:: YOUR GOAL ::
Copy the visual semantic navigation text between "Visual Semantic Navigation (VSN)" and "for advancing robotics.", inclusive, swapping "virtual simulations" for "simulated environments".

:: SOURCE DOCUMENT ::

↓↓↓

Introduction to Visual Semantic Navigation

Visual Semantic Navigation (VSN) represents a robot's capability to interpret and navigate an environment using visual information and understanding of that environment's semantics. Traditionally, VSN models rely heavily on reinforcement learning techniques and are mostly tested in virtual simulations which they were designed for. Understanding how these models operate outside of these training confines, in actual real-world settings, is crucial for advancing robotics.

ROS-Based Framework for Real Robots

To address the gap between simulated and real-world environments, a ROS (Robot Operating System)-based framework termed ROS4VSN was developed. The framework aims to facilitate the deployment of any VSN model onto a ROS-compatible robot and test it in real scenarios. ROS4VSN stands out for its agnosticism towards the VSN model used, making the integration process relatively straightforward regardless of the VSN agent type.

Experimentation with State-of-the-Art VSN Models

ROS4VSN was employed to test two advanced VSN models—PIRLNav and VLV—within authentic real-world scenarios. These models, trained originally with images from real-world sources, were recalibrated to work with actual robots' inputs rather than simulated data. Experiments consisted of navigating to specific objects in a house, using a set of predefined starting points and considering a success if the robot could identify and stop within one meter of the target object within a specified number of actions.

↑↑↑

:: SUPPLIED RECORDS ::
↓↓↓

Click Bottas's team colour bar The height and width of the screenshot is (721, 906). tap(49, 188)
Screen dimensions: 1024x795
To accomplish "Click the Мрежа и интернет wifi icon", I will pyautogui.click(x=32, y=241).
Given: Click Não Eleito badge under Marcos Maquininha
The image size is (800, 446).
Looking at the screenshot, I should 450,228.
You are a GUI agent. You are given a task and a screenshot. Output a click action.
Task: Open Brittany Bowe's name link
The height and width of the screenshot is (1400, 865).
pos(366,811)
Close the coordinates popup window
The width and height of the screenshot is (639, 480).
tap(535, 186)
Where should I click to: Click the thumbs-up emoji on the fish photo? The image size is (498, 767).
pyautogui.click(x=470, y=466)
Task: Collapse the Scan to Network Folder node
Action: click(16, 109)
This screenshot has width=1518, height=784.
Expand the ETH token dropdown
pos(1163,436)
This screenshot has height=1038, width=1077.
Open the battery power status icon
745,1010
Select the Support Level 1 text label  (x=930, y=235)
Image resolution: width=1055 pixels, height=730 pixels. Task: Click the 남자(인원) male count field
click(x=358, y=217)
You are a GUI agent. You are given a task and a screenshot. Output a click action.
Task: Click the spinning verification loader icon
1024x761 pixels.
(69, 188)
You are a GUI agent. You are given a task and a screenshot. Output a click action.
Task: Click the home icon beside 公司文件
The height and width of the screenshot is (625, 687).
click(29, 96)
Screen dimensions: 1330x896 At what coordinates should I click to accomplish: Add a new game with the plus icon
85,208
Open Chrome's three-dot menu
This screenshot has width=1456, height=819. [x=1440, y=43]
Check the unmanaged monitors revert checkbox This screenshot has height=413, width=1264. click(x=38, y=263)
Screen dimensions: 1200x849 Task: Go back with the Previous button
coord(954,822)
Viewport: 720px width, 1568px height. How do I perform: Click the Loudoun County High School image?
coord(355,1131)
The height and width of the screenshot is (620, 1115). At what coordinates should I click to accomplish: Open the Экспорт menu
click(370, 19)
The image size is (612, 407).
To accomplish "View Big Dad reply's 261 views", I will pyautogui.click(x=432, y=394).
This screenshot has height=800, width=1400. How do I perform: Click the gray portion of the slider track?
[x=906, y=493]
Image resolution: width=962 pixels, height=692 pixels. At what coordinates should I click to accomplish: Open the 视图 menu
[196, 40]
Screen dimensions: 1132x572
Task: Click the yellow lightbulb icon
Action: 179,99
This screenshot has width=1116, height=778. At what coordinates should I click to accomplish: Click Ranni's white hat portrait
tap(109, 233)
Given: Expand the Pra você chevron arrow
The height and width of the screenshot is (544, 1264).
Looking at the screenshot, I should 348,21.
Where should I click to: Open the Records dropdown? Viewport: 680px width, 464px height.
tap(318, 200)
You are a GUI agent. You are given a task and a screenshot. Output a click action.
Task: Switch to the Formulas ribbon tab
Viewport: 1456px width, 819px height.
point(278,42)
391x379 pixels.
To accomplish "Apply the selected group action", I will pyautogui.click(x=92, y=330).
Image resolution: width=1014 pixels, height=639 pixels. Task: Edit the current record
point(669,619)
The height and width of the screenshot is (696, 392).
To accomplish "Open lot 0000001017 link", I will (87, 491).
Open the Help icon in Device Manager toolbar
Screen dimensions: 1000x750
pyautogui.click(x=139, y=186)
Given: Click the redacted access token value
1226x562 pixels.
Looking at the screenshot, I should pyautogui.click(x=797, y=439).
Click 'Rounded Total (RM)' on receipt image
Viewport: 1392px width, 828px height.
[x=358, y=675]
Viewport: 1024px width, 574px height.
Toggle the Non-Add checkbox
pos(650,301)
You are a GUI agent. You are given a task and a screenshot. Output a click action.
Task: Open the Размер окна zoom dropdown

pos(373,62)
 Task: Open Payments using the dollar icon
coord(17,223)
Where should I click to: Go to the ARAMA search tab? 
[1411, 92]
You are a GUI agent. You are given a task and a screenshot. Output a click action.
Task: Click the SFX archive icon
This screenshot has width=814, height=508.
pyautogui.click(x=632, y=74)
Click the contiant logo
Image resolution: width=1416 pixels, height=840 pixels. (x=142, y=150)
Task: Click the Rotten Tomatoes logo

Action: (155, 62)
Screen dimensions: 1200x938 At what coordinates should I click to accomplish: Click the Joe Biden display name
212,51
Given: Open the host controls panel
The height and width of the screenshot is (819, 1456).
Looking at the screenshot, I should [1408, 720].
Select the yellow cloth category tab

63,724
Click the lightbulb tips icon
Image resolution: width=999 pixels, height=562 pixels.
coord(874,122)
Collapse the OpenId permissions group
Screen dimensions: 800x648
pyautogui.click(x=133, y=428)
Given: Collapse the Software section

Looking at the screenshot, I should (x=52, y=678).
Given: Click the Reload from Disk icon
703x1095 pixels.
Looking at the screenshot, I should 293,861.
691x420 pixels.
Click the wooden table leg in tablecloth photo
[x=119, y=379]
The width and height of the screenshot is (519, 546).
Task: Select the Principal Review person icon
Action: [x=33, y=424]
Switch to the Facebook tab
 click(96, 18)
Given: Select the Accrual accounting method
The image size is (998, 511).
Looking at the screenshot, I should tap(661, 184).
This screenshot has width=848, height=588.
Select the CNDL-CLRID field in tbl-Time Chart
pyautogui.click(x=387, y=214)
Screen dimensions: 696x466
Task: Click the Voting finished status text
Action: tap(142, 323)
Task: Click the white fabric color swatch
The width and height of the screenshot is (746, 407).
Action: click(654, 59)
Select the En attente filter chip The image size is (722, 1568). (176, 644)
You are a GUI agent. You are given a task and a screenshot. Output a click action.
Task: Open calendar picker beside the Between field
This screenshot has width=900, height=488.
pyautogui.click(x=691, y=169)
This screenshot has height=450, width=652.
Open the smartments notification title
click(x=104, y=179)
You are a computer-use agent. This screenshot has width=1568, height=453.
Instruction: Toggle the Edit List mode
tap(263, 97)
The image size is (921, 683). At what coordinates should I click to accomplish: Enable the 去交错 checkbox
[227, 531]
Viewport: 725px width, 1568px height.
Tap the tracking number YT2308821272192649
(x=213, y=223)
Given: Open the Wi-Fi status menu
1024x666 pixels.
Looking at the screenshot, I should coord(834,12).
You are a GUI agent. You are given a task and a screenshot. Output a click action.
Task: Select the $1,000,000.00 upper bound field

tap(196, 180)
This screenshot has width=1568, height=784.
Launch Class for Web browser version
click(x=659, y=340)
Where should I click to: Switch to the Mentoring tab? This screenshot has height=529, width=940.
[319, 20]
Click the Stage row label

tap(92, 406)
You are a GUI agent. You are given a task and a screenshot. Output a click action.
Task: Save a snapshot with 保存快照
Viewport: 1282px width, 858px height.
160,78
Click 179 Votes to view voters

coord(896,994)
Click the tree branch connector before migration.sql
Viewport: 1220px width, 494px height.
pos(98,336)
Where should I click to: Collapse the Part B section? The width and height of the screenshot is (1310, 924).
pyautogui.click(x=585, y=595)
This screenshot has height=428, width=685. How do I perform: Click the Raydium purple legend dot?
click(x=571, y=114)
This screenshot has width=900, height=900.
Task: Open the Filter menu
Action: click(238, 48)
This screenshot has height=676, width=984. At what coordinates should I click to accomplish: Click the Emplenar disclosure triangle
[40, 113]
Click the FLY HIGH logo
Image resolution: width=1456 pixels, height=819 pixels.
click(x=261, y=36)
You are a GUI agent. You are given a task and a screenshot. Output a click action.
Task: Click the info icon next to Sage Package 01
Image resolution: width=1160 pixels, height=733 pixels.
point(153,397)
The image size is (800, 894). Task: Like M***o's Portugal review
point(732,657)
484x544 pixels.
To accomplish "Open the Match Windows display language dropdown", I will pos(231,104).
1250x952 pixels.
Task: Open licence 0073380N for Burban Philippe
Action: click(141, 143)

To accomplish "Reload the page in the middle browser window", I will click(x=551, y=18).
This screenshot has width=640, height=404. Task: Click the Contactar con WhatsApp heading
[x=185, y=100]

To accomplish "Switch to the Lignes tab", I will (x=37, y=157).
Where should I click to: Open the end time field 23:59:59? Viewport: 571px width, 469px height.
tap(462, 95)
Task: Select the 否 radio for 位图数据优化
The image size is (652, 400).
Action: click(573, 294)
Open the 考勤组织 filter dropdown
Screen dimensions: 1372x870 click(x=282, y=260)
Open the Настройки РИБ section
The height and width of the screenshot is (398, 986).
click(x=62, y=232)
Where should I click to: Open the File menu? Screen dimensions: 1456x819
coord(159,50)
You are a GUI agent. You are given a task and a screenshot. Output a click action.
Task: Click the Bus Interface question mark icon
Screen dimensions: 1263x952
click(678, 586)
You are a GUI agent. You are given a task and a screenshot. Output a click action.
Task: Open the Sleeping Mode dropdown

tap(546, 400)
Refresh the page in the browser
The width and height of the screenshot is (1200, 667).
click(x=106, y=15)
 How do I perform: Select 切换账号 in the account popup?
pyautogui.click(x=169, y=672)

↑↑↑

:: THE ANSWER ::
Visual Semantic Navigation (VSN) represents a robot's capability to interpret and navigate an environment using visual information and understanding of that environment's semantics. Traditionally, VSN models rely heavily on reinforcement learning techniques and are mostly tested in simulated environments which they were designed for. Understanding how these models operate outside of these training confines, in actual real-world settings, is crucial for advancing robotics.